## 本文抜粋:
┌──
届出のあった職務発明で所定の要件を満たすものは、大学及び技術移転機関等の外部機関が権利を承継するかどうかにかかわらず、届け出た教職員等の業績評価の対象とする。

6. 組織事務体制

  1. 知的財産権の取得・活用促進のための体制・組織
    大学における知的財産権の取得・活用促進のための組織として、産学官連携推進部門知的財産支援室を中核とした学内組織を設置する。産学官連携推進部門知的財産支援室は、知的財産に関し、大学の内外の窓口になるほか、大学内において、知的財産権の取得・活用促進及び技術移転促進のため、知的財産マインドの高揚及び知的財産情報のセキュリティー確保に努める。産学官連携推進部門知的財産支援室は、大学の使命である教育と学術研究の推進との調和を図りつつ、知的財産権の取得促進及び技術移転促進に努める。
  2. 知的財産の係争・訴訟対策など法務的な事項の問題解決のため、産学官連携推進部門知的財産支援室に知財担当の顧問弁護士などの専門家を置くものとする。
  3. 大学は、大学が所有する知的財産権の侵害に対する対策には、技術移転機関等の外部機関と連携する。

7. 技術移転機関との連携

大学は、知的財産権に係る産業界等へのライセンス活動及び実施許諾等の契約を、効果的・効率的かつ機動的に行うため、技術移転機関を活用し、一体的に技術移転の業務を進めるよう努める。
└──
## 記録:
┌──
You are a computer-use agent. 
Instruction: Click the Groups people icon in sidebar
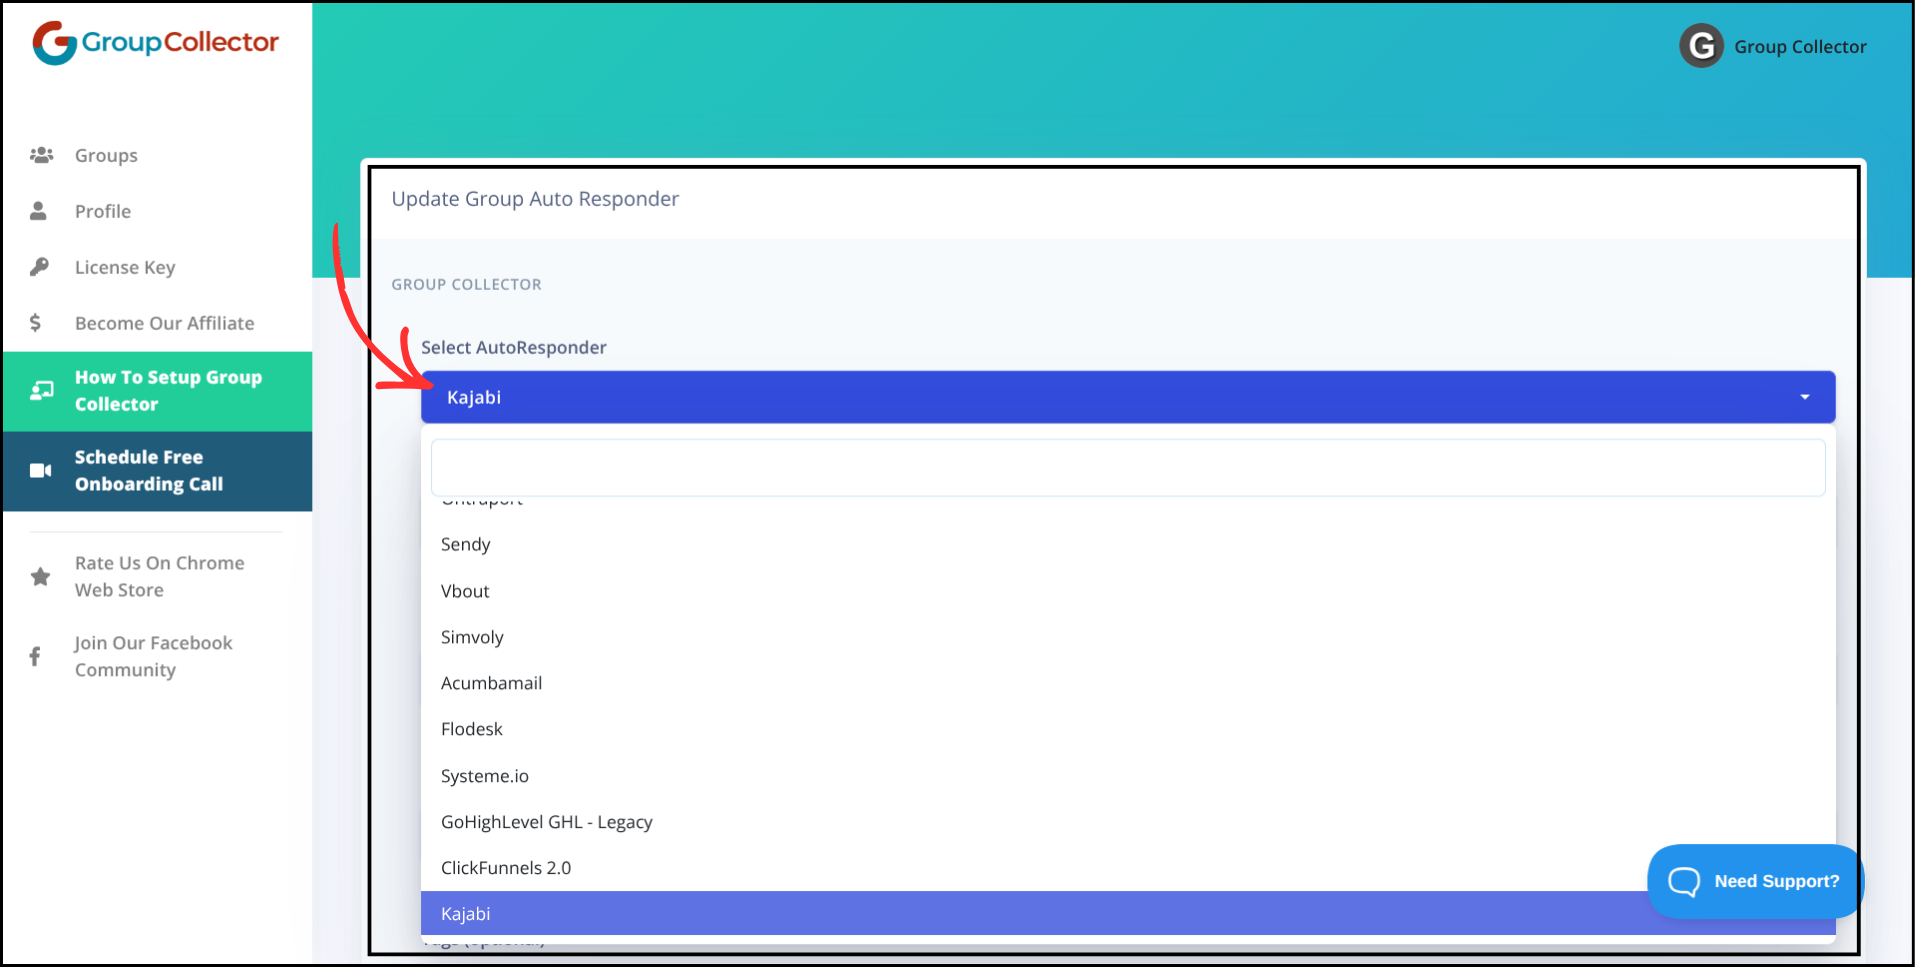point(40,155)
└──
┌──
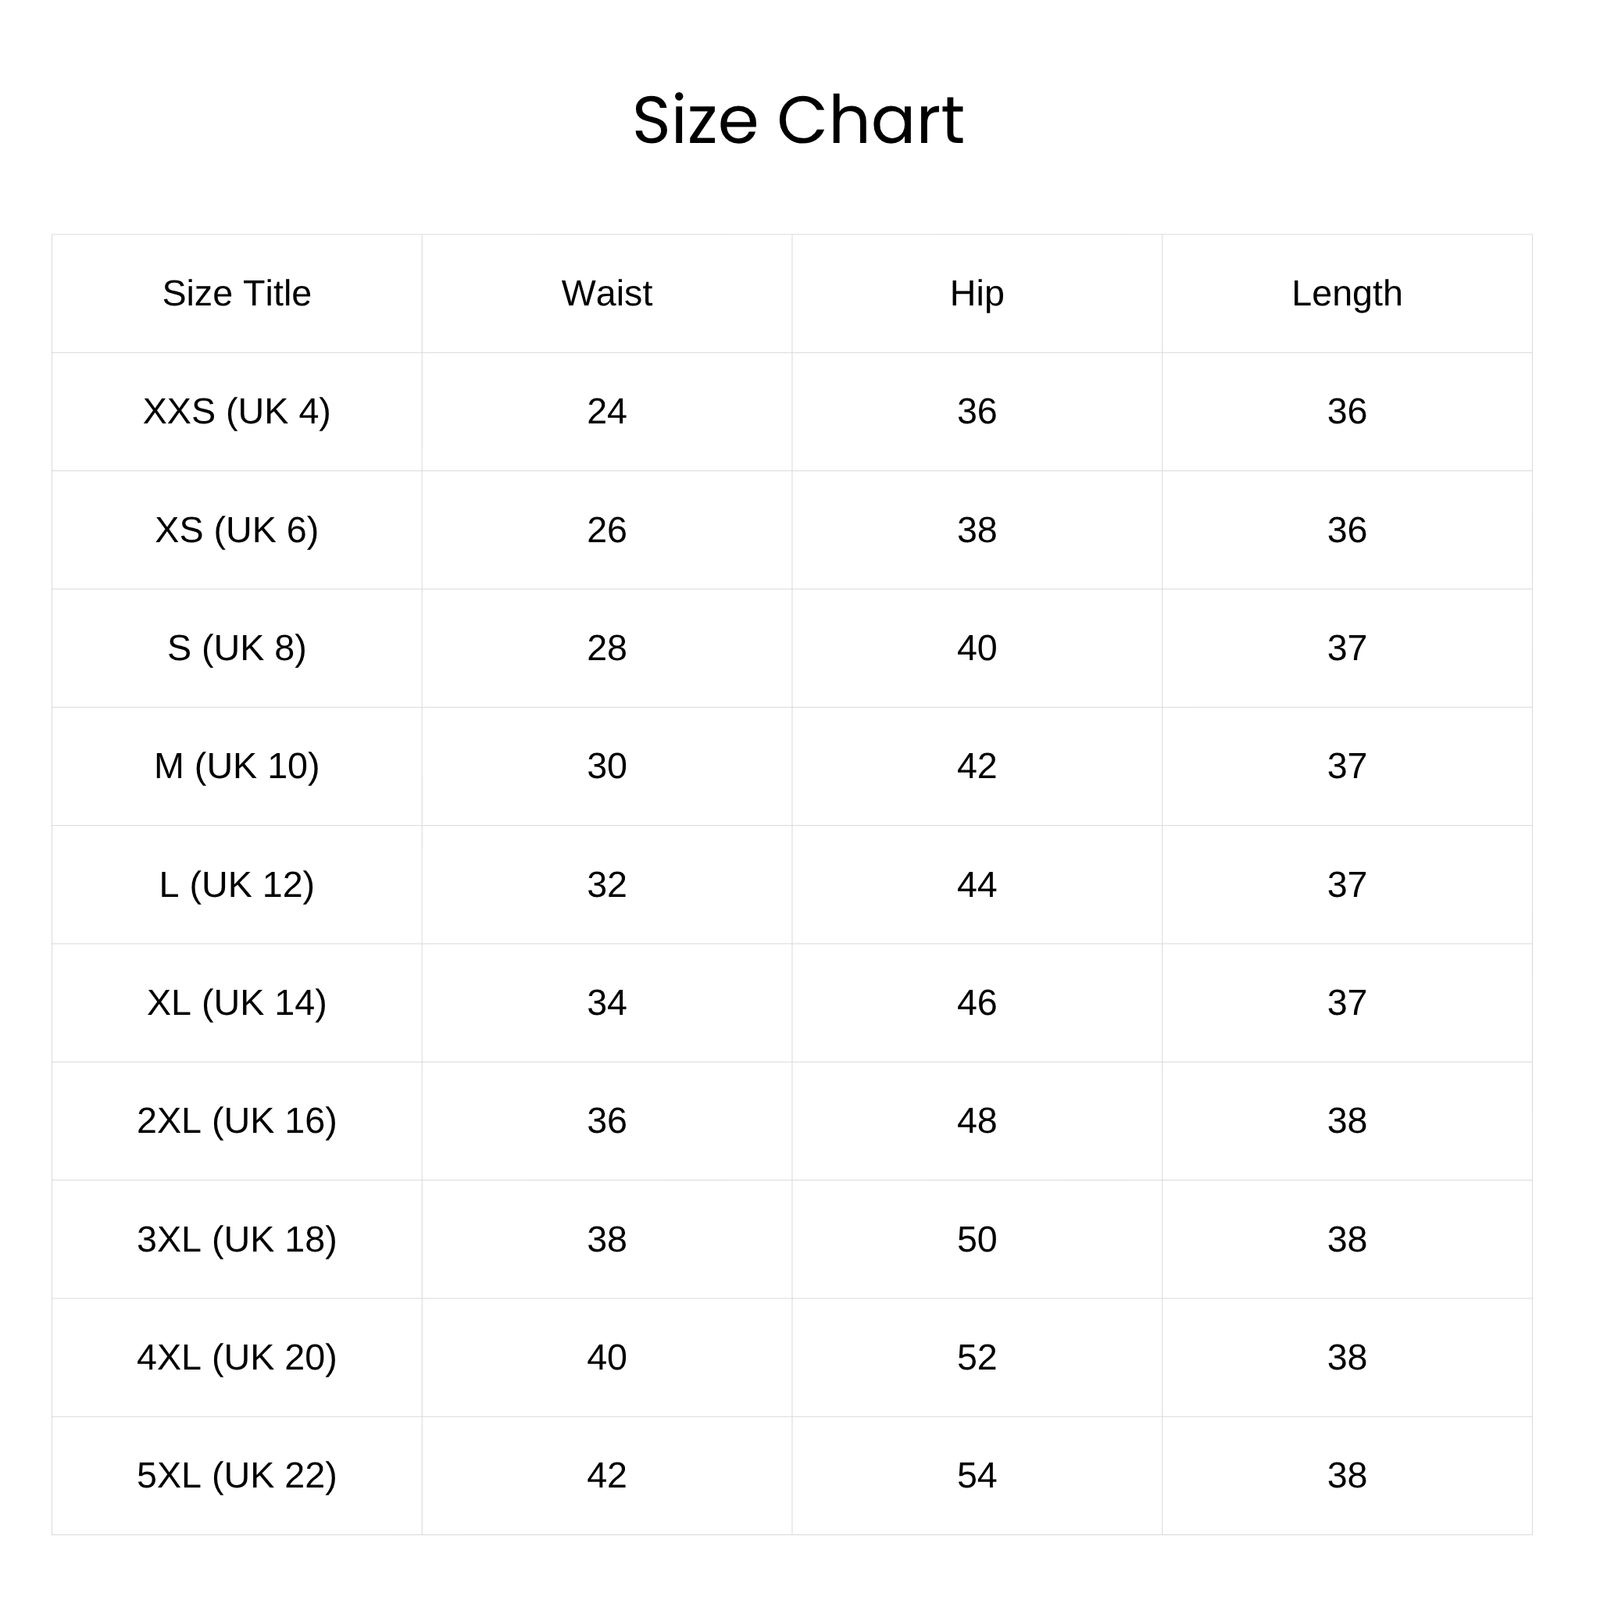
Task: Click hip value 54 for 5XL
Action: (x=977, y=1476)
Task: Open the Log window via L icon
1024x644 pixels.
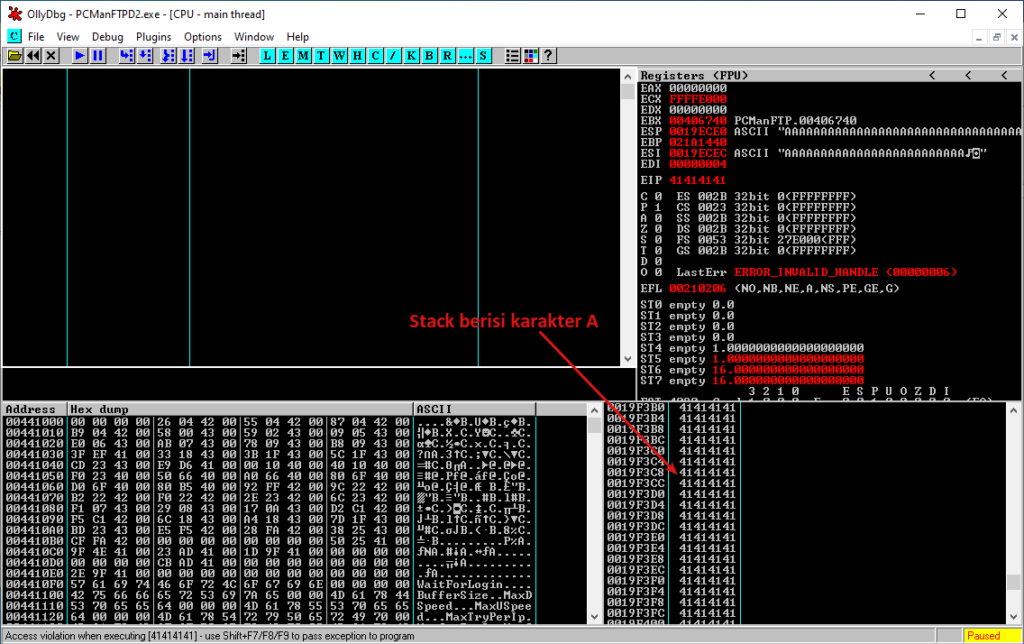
└──
┌──
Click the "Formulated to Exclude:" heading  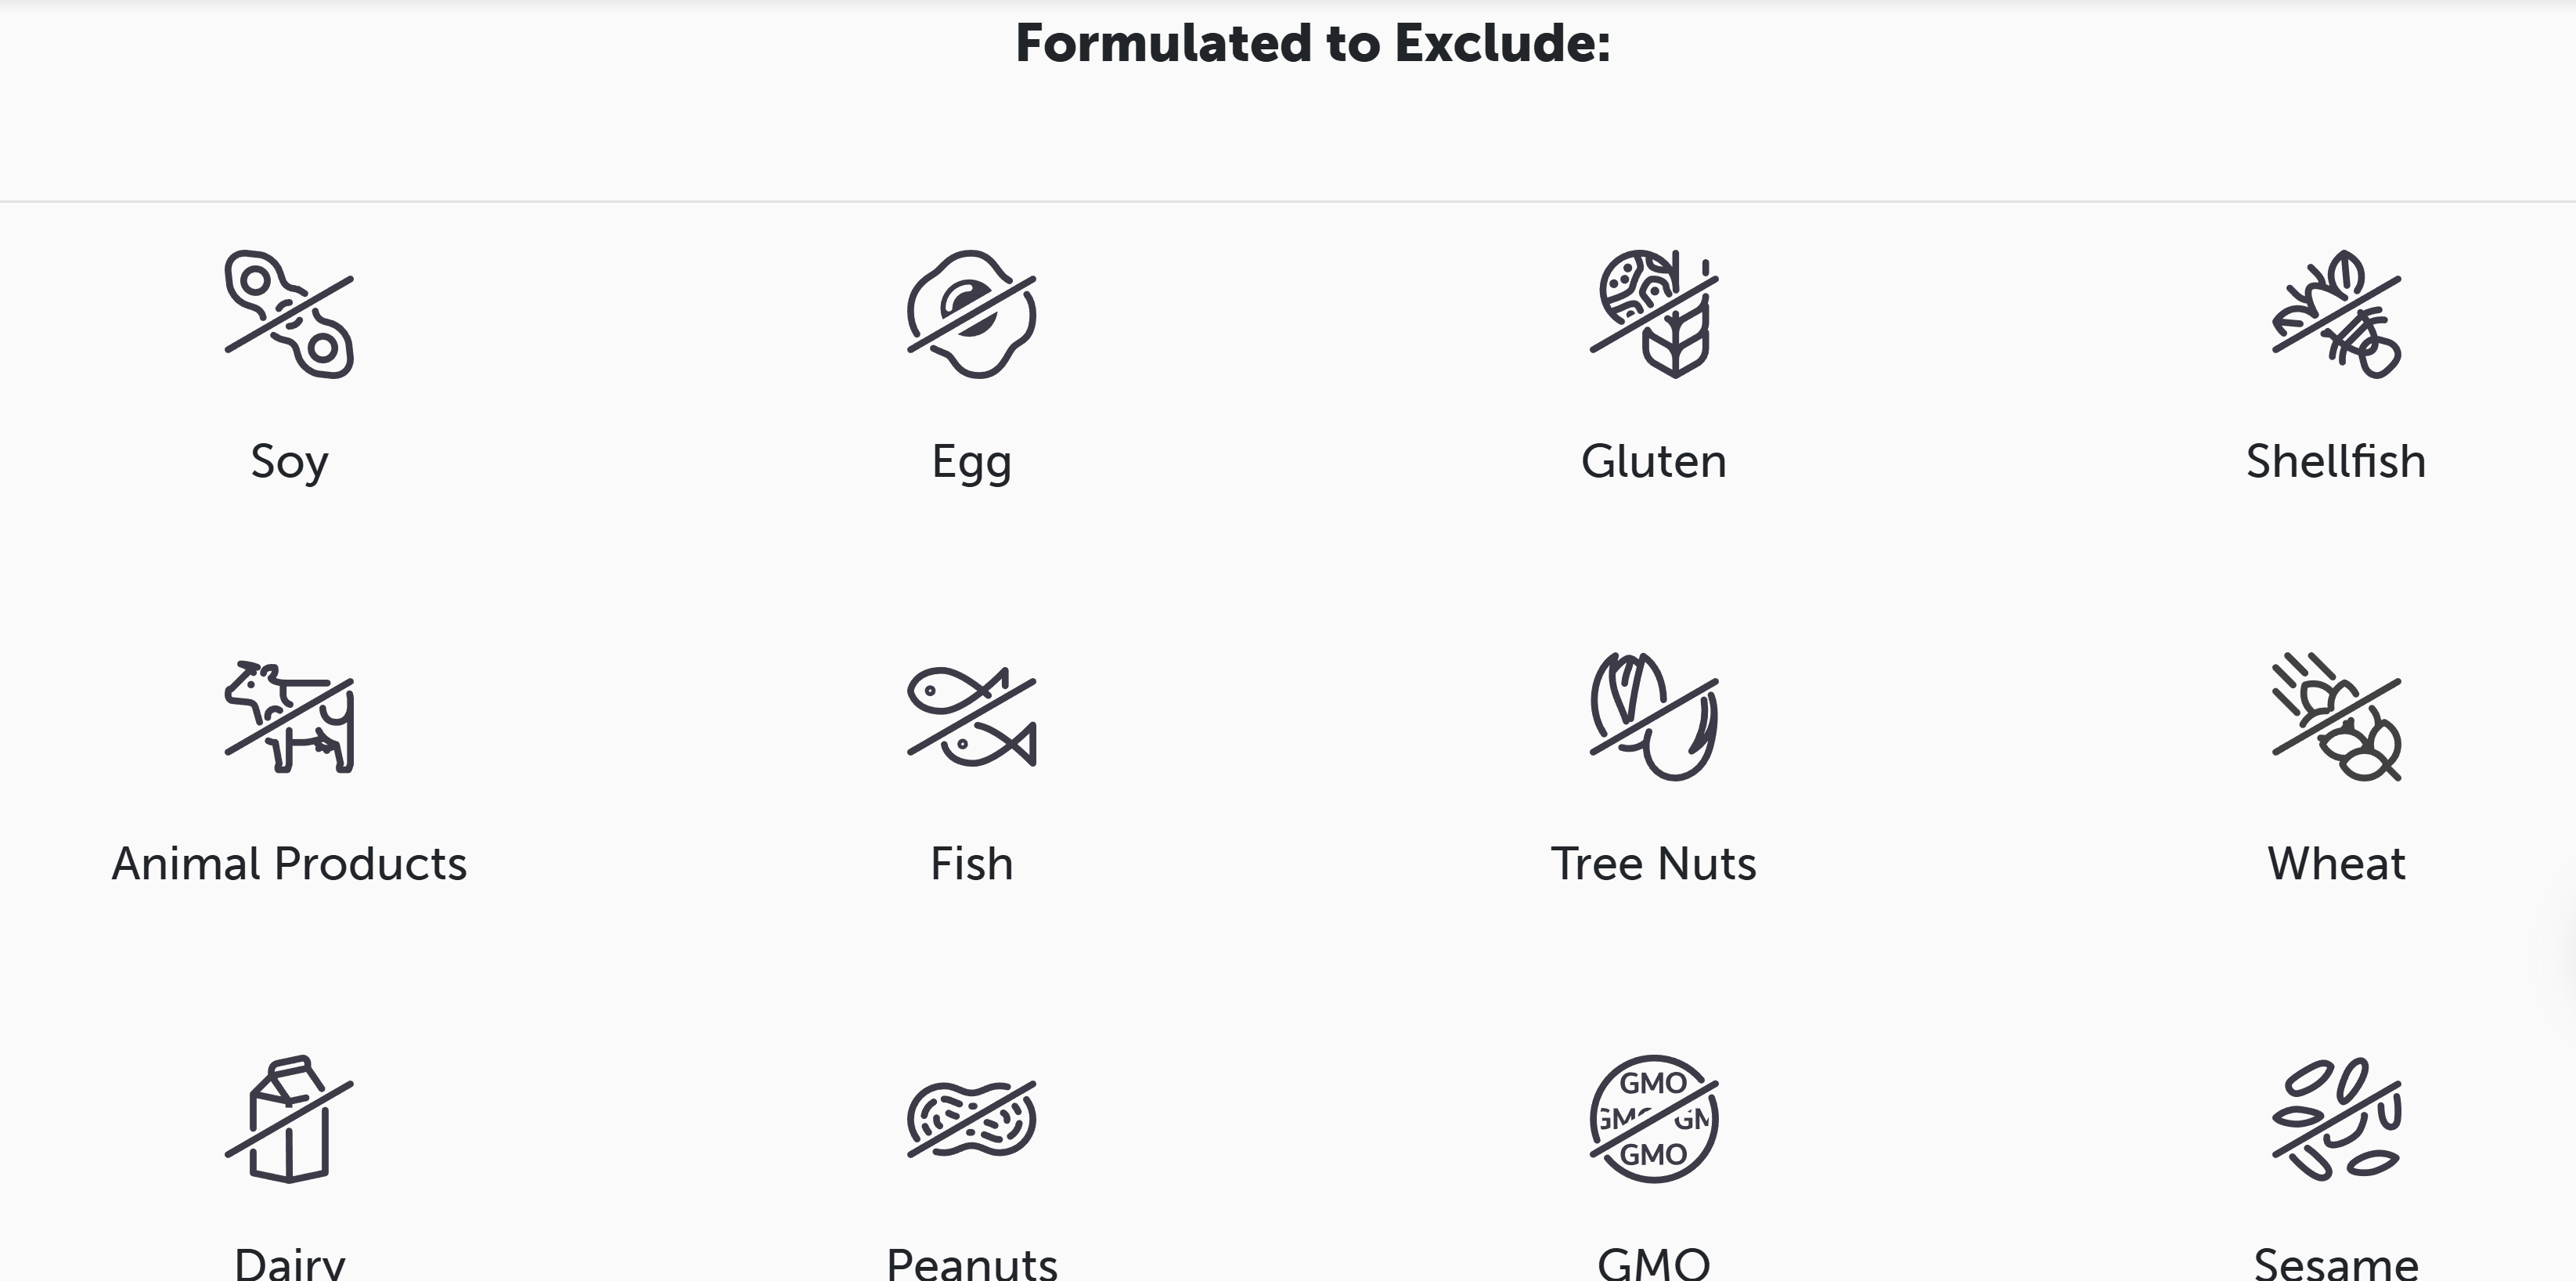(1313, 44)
└──
## 設問:
**a)** 知的財産に関する本文抜粋の内容を2文で要約してください。
**b)** 知的財産に関する本文抜粋について、次の問いに答えてください。
(i) 届出のあった職務発明で所定の要件を満たすものは、誰の業績評価の対象となるか。
(ii) 知的財産の係争・訴訟対策のため、知的財産支援室に置くとされている専門家の例は何か。
(iii) 大学が所有する知的財産権の侵害への対策で、大学が連携する相手はどこか。
**c)** 知的財産に関する本文抜粋の最後の文に続けて、その先を書いてください。

## 解答:
**a)** 大学は、産学官連携推進部門知的財産支援室を中核とする学内組織を設けて知的財産に関する窓口や権利の取得・活用促進を担わせ、係争・訴訟対策のために同室に知財担当の顧問弁護士などの専門家を置く。また、知的財産権の侵害対策では技術移転機関等の外部機関と連携し、ライセンス活動や実施許諾等の契約については技術移転機関を活用して一体的に技術移転の業務を進めるよう努める。

**b)**
(i) 届け出た教職員等
(ii) 知財担当の顧問弁護士
(iii) 技術移転機関等の外部機関

**c)**
8. 共同研究等の推進

大学は、共同研究等について成果の取扱いを含めて相互の利益に配慮するものとする。

9. 大学発ベンチャー企業創出の推進

  1. 教職員等が兼業又は独立してベンチャー起業する場合、大学は、当該教職員等の発明等で大学が承継し、出願したものについて、優先的に専用実施権の設定を含む実施許諾又は譲渡等を行うよう努めるものとする。
  2. 技術移転活動をより確実なものとするために、大学は、必要な研究成果のインキュベーションの促進に努めなければならない。

このポリシーは、平成16年4月1日から適用する。
改正後のポリシーは、平成18年9月14日から適用する。
改正後のポリシーは、平成20年4月1日から適用する。
改正後のポリシーは、平成25年10月1日から適用する。